Тем временем сибиллы разожгли на алтаре, в жаркой, душной полутьме мантейона, жертвенный огонь. Стоило Шелку войти внутрь и торжественно, словно возглавляя процессию, направиться к алтарю, они закружились в неторопливом танце, хлопая подолами складчатых черных юбок, глуховато, нестройно затянув на три голоса зловещий, древний, как сам круговорот, ритуальный напев.

Костерок оказался совсем невелик, и лучинки благоуханного кедрового дерева уже пылали вовсю.

«Придется поторопиться, – подумал Шелк, – иначе жертвоприношение свершится при угасающем пламени, а знамения хуже еще поди поищи».

Взмахнув жертвенной птицей над пламенем, он произнес кратчайшее из обращений к богам и зачастил весьма далекой от размеренности скороговоркой, отдавая наказы:

– Слушай же, птица: твой долг – поговорить с каждым из встреченных богов и богинь, поведать им о твердости нашей веры, о нашей верности и великой любви. Передай также, сколь благодарен я им за безмерное, незаслуженно явленное мне снисхождение, расскажи, как горячо все мы жаждем их появления в сем, нашем Священном Окне. Слова мои непременно передай Всевеликому Пасу, Отцу Богов, и царственной супруге Всевеликого Паса, Змееподобной Эхидне. Перескажи их также Испепеляющей Сцилле, и Предивной Мольпе, и Черному Тартару, и Безгласному Иераксу, и Чарующей Фельксиопе, и Вечнопиршествующей Фэа, и Пустыннице Сфинге, и любому иному богу, кого ни встретишь в Майнфрейме, но особенно – Иносущему, облаготворившему меня сверх всякой меры. Передай ему, что я весь остаток дней посвящу исполнению его воли. Что преклоняюсь перед ним.

– Нет… нет, – глухо, совсем как на рынке, пробормотала птица. – Нет… нет… р-резать – нет…

– И смотри, птица, не веди разговоров с демонами, – завершил наказ Шелк. – Там, где водятся демоны, не задерживайся ни на миг.

Крепко, уверенно сжав защищенной перчаткой ладонью шею всполошившейся ночной клушицы, он протянул правую руку в сторону майтеры Розы. Старшая из сибилл вложила в его пальцы костяную рукоять ритуального ножа, унаследованного патерой Щукой от собственного предшественника. С годами длинный, причудливо изогнутый клинок потускнел, покрылся неистребимыми пятнами крови, но оба лезвия сверкали, отточенные до бритвенной остроты.

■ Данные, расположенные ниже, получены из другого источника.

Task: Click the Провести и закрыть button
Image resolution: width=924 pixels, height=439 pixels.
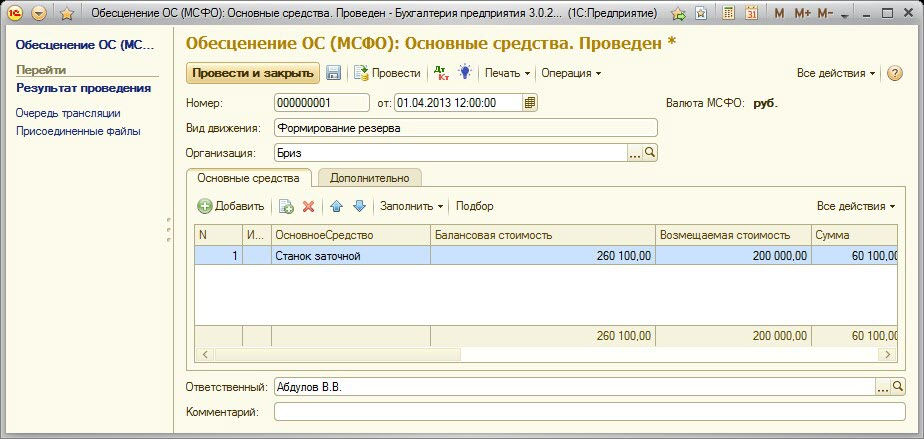Action: coord(253,73)
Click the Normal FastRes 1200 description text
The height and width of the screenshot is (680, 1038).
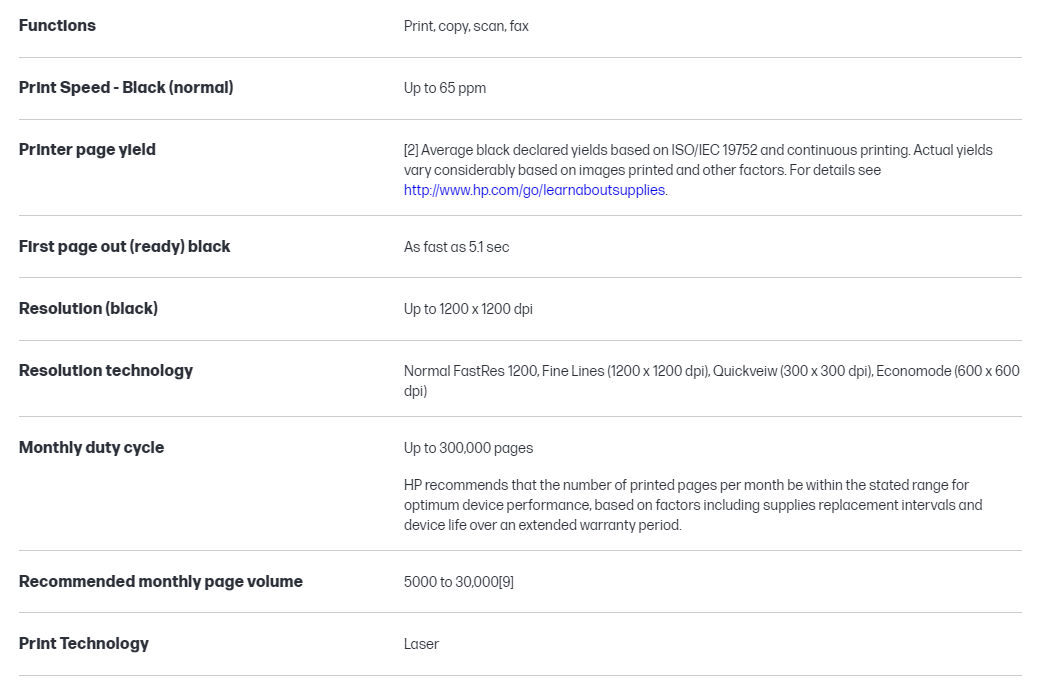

Несчастная ночная клушица широко разинула клюв, забилась что было сил, тщась вырваться на свободу, испустила последний, почти человеческий вопль, отдавшийся гулким эхом от мрачных каменных стен мантейона… и вдруг обмякла, повисла в руке без движения. Прервав ритуал, Шелк поднес безвольное, точно ватное птичье тело к уху, поднял большим пальцем веко, заглянул в кроваво-алый глаз…

И на миг онемел.

– Сдохла, – растерянно пробормотал он, повернувшись к поющим сибиллам. – Такого со мной еще не бывало… сдохла, прежде чем я успел принести ее в жертву!

Сибиллы прервали танец. Голоса и шарканье ног стихли.

– Несомненно, она уже поспешает к богам с твоими благодарениями, патера, – дипломатически заверила его майтера Мрамор.

Майтера Роза, громко хмыкнув, выхватила из руки Шелка ритуальный нож.

– Разве ты не сожжешь ее, патера? – робко осведомилась хрупкая, крохотная майтера Мята.